The French statesman faces a month in court on charges that he embezzled public money to fund his political party while he was mayor of Paris, the capital, between 1977 and 1995, when he became president.
The trial, which began on Monday after 11 years of legal wrangling, is the first time a former head of state has gone on trial in the country since Marshal Philippe Petain, who led France's government during Nazi occupation.
But a request by one of the nine co-defendants in the case to refer to France's constitutional court could lead to the case getting delayed for months.
Jean-Yves La Borgne, a lawyer working for Chirac's former chief of staff Remy Chardon, said under the consitution the accusations in the former case can no longer be heard since they date back too far in time.
"I consider it useful and necessary to lodge a constitutional query," Le Borgne told the court. "The notion of the statue of limitations is central to this affair."
Dominque Pauthe adjourned the first day of hearings to consider the request. If it goes ahead, then France's constitutional court will need to decide whether the case can go ahead, slowing the process down by several months.
Chirac, 78, who is still one of France's most popular politicians, is due to make his first appearance in the dock on Tuesday.
He has denied any knowledge of corrupt payments and his lawyers have accused prosecutors of harbouring a political agenda.
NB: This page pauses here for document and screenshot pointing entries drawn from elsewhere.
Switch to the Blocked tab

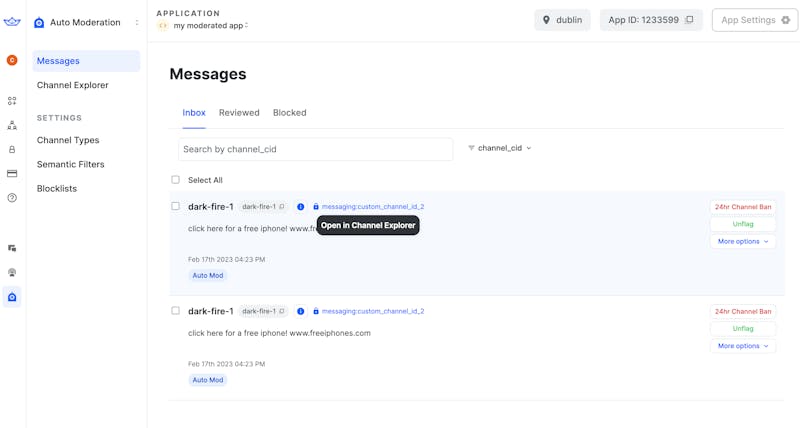pos(289,113)
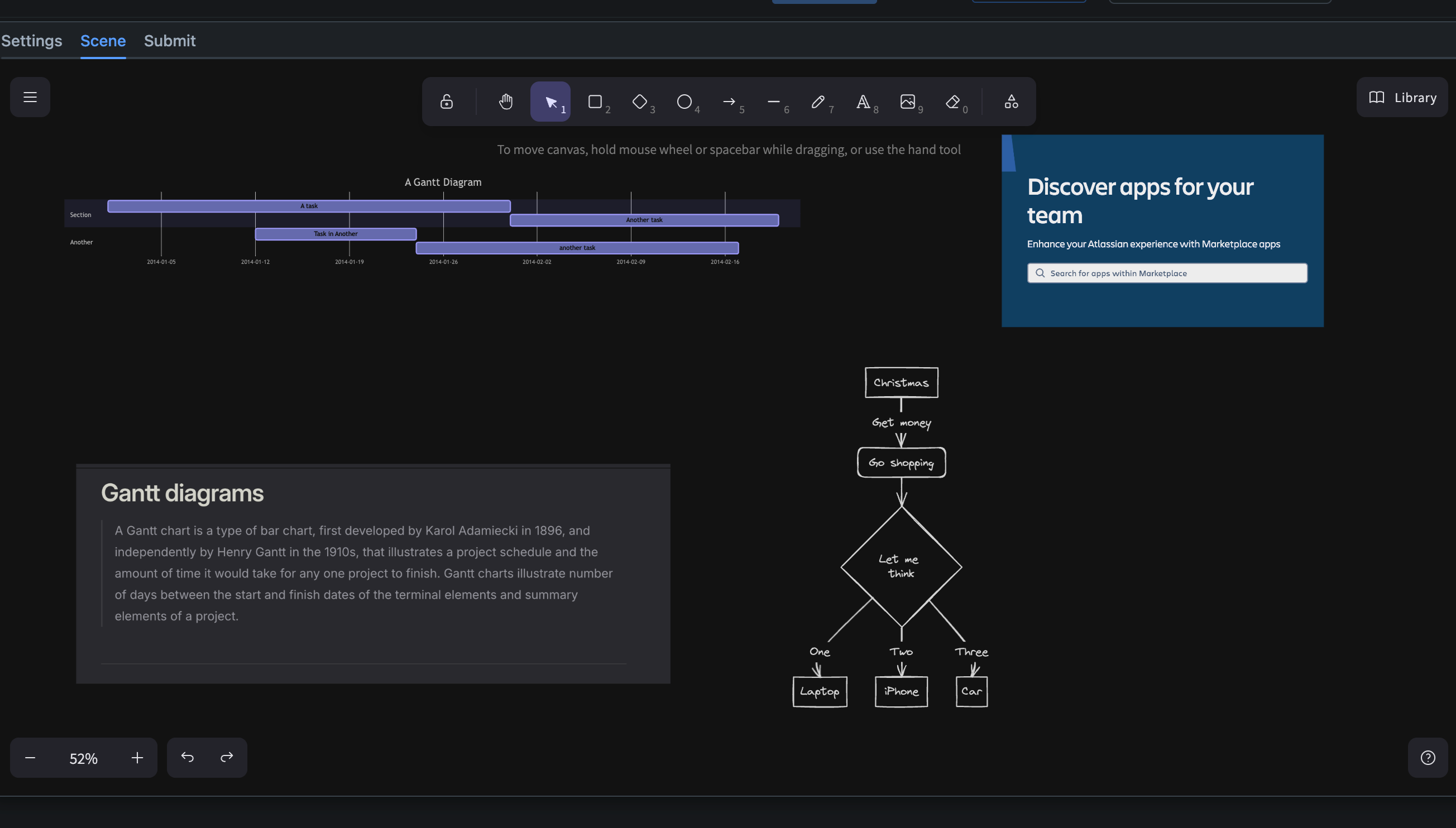Click the undo arrow button
The width and height of the screenshot is (1456, 828).
click(x=187, y=758)
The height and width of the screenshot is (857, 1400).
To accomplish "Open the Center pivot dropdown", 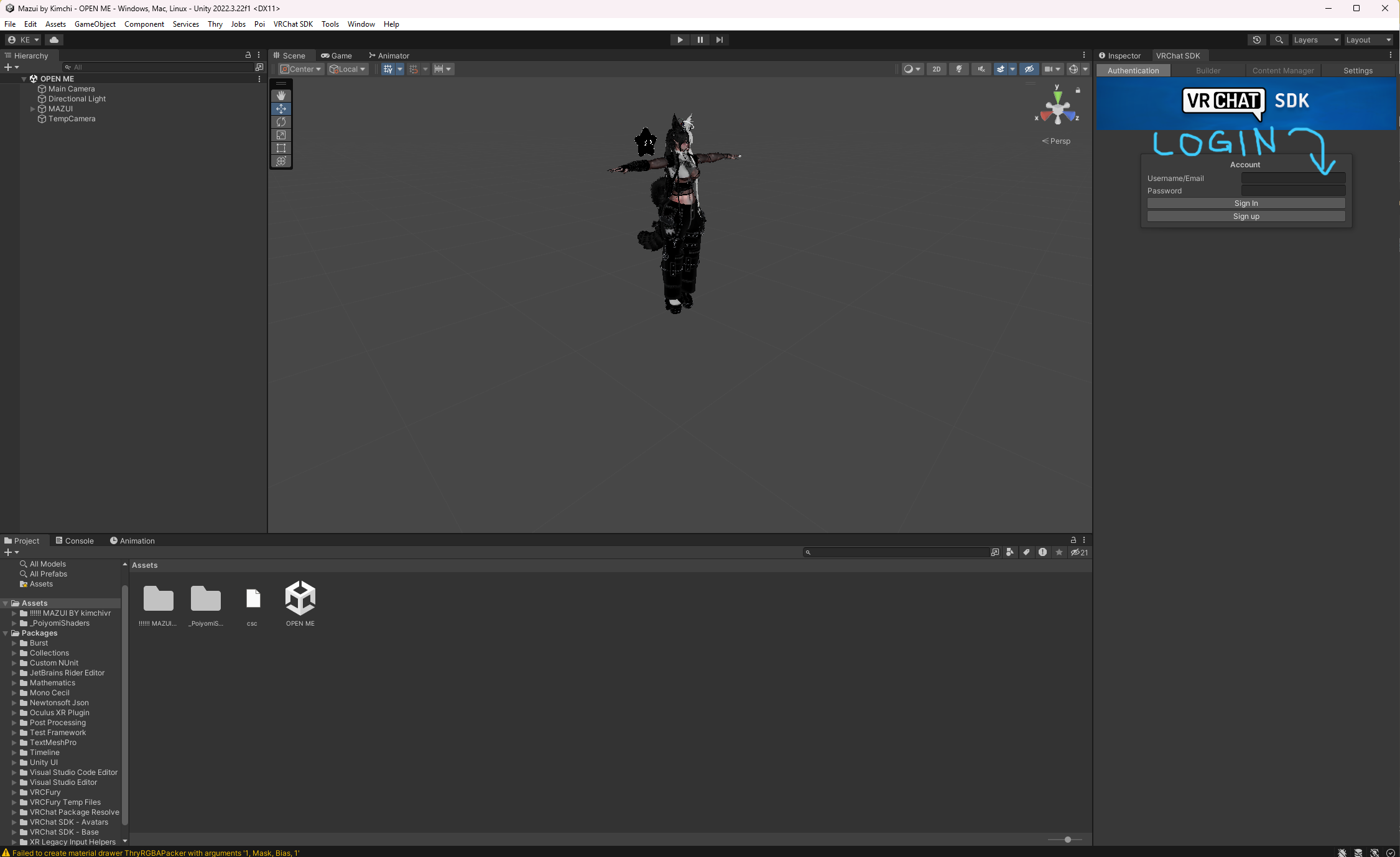I will click(x=301, y=69).
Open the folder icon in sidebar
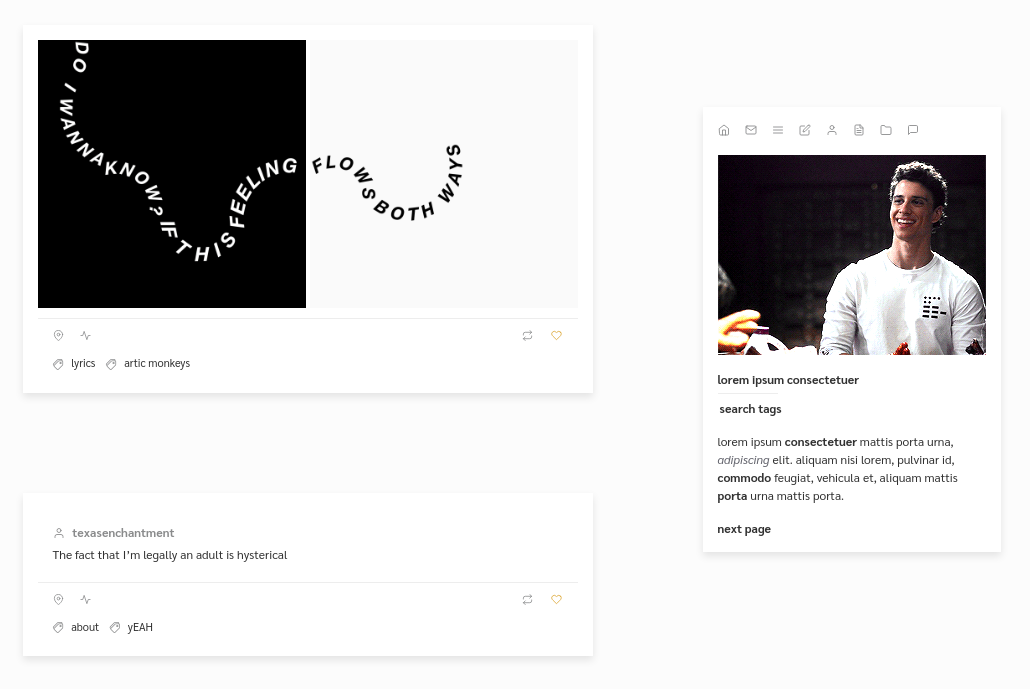 click(x=885, y=130)
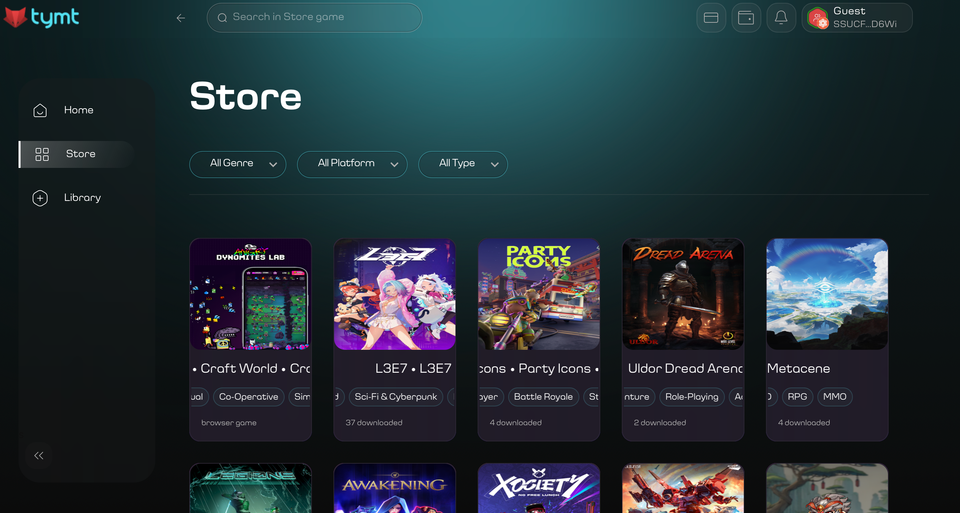960x513 pixels.
Task: Open the Home menu item
Action: [x=78, y=110]
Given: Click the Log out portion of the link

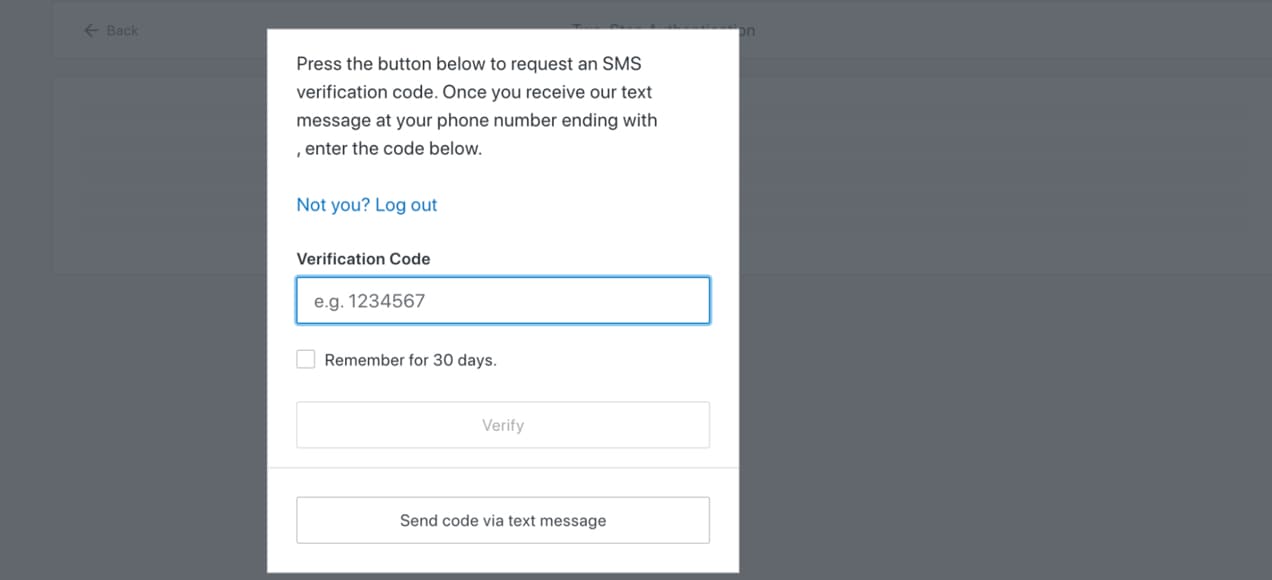Looking at the screenshot, I should coord(406,204).
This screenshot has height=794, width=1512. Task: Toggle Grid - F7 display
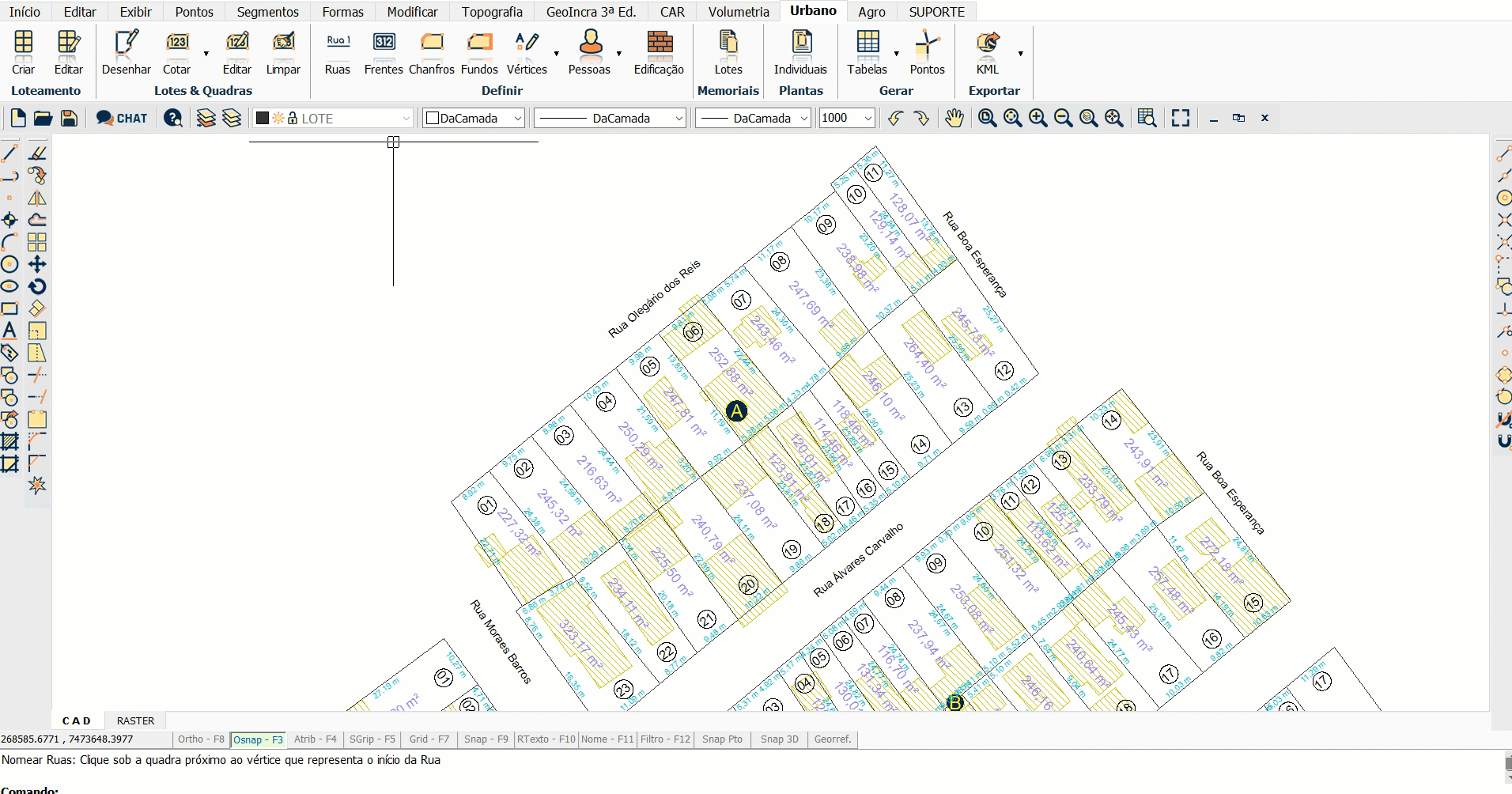coord(429,739)
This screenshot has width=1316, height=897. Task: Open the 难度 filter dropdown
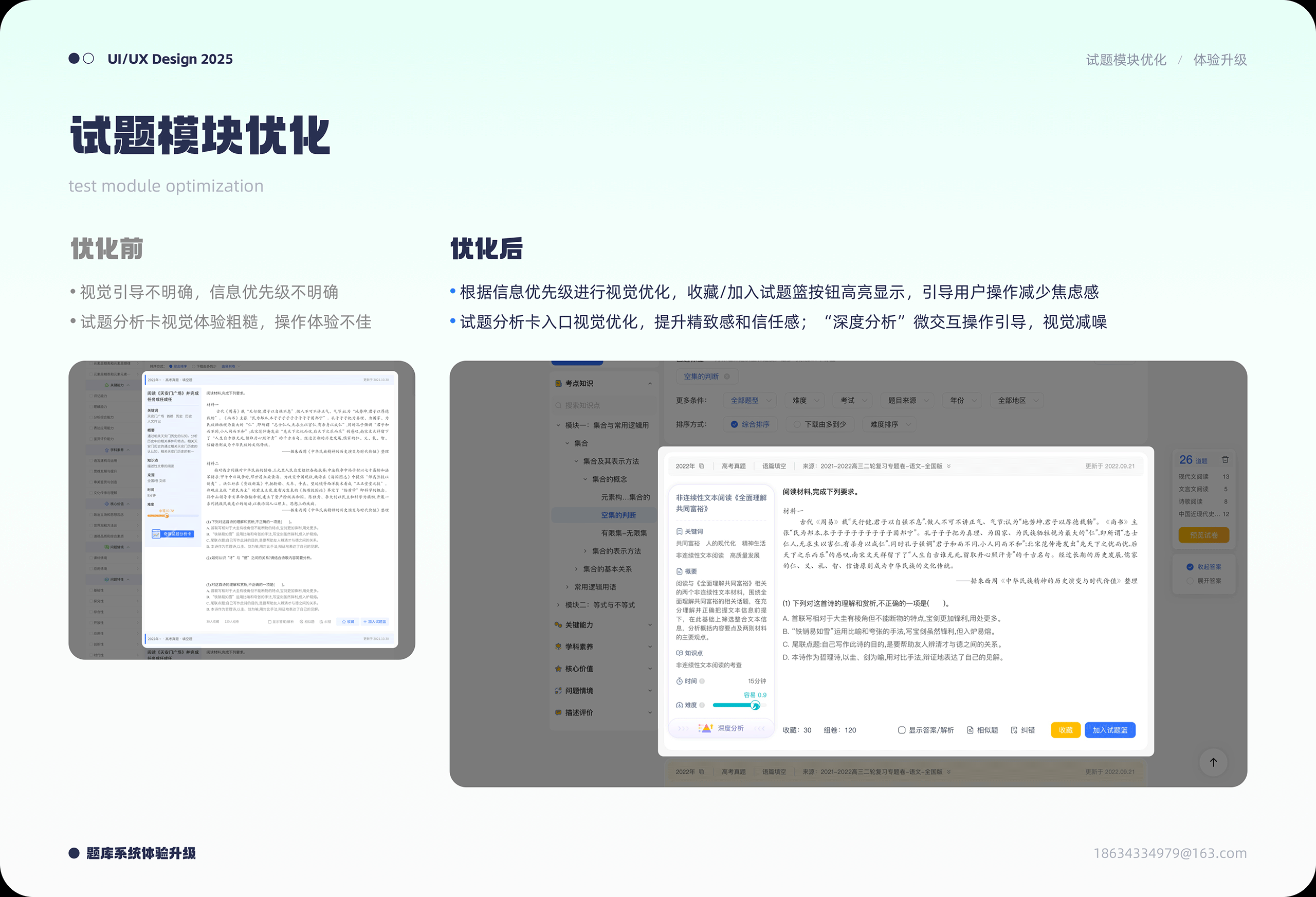pyautogui.click(x=805, y=401)
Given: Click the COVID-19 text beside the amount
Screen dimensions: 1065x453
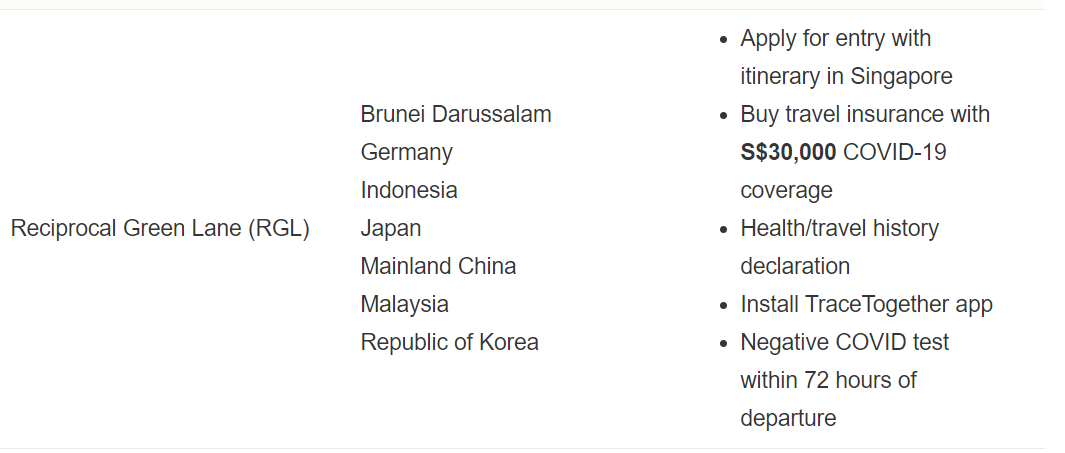Looking at the screenshot, I should tap(895, 153).
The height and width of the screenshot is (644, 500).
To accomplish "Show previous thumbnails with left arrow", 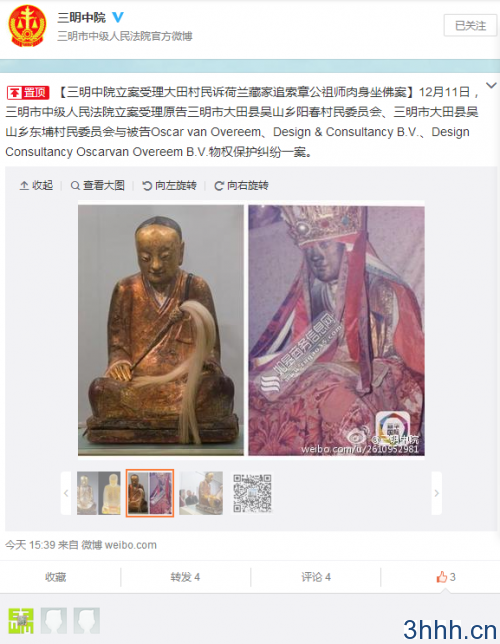I will click(66, 493).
If found guilty, he faces up to 10 years in jail and a fine of $210,000, but a prison term is seen as highly unlikely. He had enjoyed immunity from prosecution until 2007, when he left the presidency.
The nine co-defendants are accused of either having ghost jobs or benefitting from those of Paris town hall employees.
The case is going ahead even though the plaintiff, the city of Paris, withdrew its complaint after Chirac agreed to pay
$700,000 in compensation and France's ruling UMP party said it would pay a separate claim.
France's political circles are gearing up for next year's presidential race, but the fallout from this trial is unlikely to hit anyone other than Chirac and the nine other defendants, which includes a grandson of General Charles de Gaulle and a former leftwing labour union leader.
But the trial looms as an embarrassing coda to Chirac's 12-year presidential term, potentially denting his legacy, recent philanthropic work and image as one of France's most popular personalities since he left office.